Page MenuHomePhabricator

Do pageslogging dumps in parallel pieces for at least wikidata, investigate rapid growth of logs
Closed, ResolvedPublic

Description

The XML dump of page and user log events is taking almost 18 hours for wikidatawiki. That's too long; split it into several pieces like the abstracts job. We can recombine them in a separate step, it's cheap enough for now.

While we're at it, see why the wikidata log file is almost 4 times larger than that for enwiki. Haven't we been here before? Are there a bunch of bot edits that are being autopatrolled or something?

Event Timeline

ArielGlenn moved this task from Backlog to Active on the Dumps-Generation board.

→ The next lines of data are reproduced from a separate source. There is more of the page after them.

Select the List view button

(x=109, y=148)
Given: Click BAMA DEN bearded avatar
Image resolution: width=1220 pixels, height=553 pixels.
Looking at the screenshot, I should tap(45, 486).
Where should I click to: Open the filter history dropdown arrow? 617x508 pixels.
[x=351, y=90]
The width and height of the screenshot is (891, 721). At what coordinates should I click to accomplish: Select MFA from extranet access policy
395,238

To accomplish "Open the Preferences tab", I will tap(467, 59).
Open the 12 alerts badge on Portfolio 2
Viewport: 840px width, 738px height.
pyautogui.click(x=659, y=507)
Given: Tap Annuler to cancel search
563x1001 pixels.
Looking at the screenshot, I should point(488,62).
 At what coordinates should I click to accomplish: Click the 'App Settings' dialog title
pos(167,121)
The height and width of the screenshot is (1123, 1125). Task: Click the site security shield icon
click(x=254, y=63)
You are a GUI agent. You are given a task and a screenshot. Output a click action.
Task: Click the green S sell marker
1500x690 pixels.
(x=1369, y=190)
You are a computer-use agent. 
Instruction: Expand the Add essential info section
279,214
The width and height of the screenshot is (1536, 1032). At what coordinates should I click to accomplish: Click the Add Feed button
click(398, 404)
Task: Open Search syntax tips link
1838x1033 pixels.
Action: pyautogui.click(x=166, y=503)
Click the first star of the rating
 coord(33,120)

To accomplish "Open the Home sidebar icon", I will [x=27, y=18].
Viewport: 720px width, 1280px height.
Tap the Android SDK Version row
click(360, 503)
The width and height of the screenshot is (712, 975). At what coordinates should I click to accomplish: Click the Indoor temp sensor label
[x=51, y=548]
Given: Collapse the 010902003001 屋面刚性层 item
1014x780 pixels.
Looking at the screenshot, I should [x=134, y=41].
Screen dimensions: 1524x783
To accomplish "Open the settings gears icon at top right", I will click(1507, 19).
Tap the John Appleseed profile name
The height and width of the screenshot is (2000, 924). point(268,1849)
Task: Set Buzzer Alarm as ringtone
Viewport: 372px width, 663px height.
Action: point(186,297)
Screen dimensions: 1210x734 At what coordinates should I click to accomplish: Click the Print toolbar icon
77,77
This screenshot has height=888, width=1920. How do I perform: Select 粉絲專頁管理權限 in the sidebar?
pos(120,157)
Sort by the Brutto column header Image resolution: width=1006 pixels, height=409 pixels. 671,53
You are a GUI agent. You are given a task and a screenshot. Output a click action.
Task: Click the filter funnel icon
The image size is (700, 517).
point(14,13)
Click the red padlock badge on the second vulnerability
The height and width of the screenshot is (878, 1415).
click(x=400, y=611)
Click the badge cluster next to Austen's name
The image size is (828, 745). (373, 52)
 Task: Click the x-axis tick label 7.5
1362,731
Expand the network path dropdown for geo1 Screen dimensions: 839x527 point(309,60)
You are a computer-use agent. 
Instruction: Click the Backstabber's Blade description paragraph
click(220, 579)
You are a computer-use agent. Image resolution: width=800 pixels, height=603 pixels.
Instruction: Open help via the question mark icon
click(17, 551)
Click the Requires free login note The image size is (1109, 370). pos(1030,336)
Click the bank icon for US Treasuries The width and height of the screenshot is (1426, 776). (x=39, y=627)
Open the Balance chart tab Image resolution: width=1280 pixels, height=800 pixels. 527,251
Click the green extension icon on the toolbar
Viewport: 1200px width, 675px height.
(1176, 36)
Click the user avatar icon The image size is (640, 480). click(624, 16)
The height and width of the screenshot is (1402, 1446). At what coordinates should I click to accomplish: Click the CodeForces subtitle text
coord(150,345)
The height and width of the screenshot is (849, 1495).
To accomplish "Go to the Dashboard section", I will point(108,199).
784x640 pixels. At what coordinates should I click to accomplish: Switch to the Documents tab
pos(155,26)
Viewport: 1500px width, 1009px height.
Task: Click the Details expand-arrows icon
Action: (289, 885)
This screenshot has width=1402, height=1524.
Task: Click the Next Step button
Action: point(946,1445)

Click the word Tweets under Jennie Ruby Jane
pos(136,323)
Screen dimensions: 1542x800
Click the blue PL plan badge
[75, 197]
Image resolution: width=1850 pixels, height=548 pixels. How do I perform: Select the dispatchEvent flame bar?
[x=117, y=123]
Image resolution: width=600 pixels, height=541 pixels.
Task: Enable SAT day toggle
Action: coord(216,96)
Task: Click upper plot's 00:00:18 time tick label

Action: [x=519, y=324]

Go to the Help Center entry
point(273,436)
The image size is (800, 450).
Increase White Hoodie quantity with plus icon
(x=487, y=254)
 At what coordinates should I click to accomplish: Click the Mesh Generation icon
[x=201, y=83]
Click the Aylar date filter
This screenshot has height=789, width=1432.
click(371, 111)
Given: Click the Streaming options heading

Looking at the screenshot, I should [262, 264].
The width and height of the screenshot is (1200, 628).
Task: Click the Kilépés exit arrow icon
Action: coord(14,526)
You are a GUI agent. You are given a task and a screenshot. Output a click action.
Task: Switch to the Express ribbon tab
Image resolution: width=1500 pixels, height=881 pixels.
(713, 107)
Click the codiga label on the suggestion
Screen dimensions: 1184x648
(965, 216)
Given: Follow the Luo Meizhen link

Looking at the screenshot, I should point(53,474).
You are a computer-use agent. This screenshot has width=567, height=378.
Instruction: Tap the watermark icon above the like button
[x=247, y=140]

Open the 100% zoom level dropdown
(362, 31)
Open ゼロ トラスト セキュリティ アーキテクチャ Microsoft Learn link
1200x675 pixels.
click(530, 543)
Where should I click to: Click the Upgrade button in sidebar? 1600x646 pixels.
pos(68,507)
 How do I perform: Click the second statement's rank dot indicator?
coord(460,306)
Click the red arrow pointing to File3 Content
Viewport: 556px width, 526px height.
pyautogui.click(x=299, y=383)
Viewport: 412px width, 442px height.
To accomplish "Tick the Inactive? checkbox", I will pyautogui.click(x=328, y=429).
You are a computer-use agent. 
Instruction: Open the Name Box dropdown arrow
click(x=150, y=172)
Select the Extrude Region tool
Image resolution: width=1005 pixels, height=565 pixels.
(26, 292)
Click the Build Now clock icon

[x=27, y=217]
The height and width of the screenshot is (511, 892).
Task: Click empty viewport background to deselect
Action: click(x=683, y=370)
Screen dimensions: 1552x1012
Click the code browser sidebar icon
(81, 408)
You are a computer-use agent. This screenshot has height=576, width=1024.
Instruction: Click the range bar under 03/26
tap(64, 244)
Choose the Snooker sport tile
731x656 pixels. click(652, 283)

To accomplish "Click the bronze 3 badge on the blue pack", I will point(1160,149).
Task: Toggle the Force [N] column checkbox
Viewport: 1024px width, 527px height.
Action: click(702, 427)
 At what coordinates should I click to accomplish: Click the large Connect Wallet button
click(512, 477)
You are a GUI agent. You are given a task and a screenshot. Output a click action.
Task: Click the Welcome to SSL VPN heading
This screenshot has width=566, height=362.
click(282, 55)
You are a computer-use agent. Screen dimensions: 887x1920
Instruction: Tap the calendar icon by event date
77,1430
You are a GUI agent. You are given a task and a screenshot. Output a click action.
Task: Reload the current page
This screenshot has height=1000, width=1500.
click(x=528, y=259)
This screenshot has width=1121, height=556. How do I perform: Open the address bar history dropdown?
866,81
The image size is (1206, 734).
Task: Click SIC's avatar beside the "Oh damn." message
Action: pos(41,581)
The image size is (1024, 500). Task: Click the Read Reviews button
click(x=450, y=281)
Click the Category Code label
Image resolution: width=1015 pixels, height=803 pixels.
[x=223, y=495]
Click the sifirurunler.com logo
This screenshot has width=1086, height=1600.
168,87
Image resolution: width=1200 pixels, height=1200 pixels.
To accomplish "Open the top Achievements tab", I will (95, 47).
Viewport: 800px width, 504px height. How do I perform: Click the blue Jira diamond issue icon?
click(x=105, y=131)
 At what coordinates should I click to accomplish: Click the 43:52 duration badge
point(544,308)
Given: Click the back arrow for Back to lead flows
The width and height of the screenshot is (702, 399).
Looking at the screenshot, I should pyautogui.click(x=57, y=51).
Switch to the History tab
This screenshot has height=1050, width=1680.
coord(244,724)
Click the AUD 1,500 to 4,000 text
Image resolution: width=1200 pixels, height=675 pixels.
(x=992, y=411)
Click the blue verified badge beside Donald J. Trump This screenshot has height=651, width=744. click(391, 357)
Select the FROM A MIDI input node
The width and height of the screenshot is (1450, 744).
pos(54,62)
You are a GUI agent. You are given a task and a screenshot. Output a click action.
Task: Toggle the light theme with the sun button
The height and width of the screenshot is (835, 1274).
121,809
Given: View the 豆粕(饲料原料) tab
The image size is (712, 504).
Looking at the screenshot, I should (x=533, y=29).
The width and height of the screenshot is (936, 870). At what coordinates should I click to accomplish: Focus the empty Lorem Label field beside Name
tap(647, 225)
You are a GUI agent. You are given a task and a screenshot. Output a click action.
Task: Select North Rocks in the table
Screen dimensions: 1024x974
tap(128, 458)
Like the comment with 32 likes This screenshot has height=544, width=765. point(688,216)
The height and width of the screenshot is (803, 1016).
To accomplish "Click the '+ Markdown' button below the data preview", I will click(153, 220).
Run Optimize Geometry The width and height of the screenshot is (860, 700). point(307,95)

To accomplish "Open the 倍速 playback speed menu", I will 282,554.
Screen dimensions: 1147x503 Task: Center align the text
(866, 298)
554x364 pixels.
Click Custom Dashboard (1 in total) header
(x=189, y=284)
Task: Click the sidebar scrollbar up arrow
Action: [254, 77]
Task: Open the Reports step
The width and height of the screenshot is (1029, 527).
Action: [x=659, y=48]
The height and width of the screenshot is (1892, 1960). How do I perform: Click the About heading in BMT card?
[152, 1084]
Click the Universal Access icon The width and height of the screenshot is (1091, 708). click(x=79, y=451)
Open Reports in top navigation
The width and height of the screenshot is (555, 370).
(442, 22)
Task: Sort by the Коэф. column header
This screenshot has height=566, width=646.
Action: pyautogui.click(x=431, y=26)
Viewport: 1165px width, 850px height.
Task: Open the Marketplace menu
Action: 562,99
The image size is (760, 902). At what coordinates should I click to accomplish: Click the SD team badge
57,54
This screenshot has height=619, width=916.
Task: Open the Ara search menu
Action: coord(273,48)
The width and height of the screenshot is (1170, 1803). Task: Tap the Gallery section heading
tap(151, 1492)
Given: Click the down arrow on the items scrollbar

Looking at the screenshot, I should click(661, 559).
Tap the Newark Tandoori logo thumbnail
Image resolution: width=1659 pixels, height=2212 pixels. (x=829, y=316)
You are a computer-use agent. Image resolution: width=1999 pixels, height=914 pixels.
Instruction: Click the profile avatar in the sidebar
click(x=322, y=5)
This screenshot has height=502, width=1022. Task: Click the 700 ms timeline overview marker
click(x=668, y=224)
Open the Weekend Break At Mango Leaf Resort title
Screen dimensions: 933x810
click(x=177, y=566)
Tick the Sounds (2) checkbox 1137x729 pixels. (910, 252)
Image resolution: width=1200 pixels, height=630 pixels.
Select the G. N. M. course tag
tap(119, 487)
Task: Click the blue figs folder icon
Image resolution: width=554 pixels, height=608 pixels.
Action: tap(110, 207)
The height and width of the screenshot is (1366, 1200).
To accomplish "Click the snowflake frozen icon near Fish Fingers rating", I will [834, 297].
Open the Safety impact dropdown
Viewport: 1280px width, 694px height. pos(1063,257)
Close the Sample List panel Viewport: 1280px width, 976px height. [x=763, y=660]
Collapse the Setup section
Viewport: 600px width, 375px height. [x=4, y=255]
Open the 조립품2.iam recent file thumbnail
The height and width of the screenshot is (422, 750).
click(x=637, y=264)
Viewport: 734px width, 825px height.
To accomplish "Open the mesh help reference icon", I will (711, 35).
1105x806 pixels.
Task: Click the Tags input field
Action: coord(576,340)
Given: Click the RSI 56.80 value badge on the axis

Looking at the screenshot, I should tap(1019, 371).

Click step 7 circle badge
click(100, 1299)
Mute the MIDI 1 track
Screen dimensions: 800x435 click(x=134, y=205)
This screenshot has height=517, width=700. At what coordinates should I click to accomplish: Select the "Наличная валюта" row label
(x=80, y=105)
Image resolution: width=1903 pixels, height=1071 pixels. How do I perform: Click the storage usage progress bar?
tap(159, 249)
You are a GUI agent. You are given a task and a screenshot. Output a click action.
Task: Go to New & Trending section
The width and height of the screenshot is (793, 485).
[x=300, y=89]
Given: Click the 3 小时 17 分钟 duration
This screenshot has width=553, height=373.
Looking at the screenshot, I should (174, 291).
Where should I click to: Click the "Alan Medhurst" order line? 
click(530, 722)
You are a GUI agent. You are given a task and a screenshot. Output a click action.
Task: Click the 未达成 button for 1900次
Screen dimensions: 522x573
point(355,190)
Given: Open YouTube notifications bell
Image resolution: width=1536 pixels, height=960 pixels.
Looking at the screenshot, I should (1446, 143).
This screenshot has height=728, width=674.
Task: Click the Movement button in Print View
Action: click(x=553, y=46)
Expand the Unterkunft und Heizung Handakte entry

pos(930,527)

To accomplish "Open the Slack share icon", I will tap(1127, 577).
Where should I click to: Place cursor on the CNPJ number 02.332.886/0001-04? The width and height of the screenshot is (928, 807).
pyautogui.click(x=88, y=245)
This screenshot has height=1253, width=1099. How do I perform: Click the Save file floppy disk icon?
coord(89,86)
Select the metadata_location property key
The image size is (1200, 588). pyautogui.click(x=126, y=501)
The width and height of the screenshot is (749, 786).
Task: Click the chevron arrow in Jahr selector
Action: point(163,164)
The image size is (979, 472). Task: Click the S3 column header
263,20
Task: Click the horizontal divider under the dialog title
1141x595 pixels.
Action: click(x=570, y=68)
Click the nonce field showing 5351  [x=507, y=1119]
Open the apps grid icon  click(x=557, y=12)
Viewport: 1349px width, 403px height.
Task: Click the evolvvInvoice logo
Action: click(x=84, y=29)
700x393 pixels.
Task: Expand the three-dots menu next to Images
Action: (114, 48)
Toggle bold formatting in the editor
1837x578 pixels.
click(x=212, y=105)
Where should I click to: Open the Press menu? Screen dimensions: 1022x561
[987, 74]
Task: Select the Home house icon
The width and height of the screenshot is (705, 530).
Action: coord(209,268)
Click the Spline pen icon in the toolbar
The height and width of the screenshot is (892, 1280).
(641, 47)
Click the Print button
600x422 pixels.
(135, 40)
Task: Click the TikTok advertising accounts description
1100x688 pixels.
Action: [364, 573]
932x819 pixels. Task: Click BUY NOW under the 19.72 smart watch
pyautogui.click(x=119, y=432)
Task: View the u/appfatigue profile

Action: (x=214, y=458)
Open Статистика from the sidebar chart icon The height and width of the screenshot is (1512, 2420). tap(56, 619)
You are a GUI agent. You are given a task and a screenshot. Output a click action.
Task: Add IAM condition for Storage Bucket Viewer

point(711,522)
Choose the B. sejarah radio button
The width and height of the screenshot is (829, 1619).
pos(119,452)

Change 394857 had a related patch set uploaded (by ArielGlenn; owner: ArielGlenn):
[operations/dumps@master] ability to do xmlpageslogging several pieces at a time in parallel

https://gerrit.wikimedia.org/r/394857

On archive.org (https://archive.org/download/wikidatawiki-20170401) I see this:

wikidatawiki-20170401-pages-logging.xml.gz     19-Apr-2017 21:30        8.6G

So we've grown 2.4G since April. For comparison, en wiki's pages-logging file is currently 3.0G TOTAL.

T49415 is the ticket where we had various edits that were autpatrolled and filling up the logging table. Time to see what's filling it these days.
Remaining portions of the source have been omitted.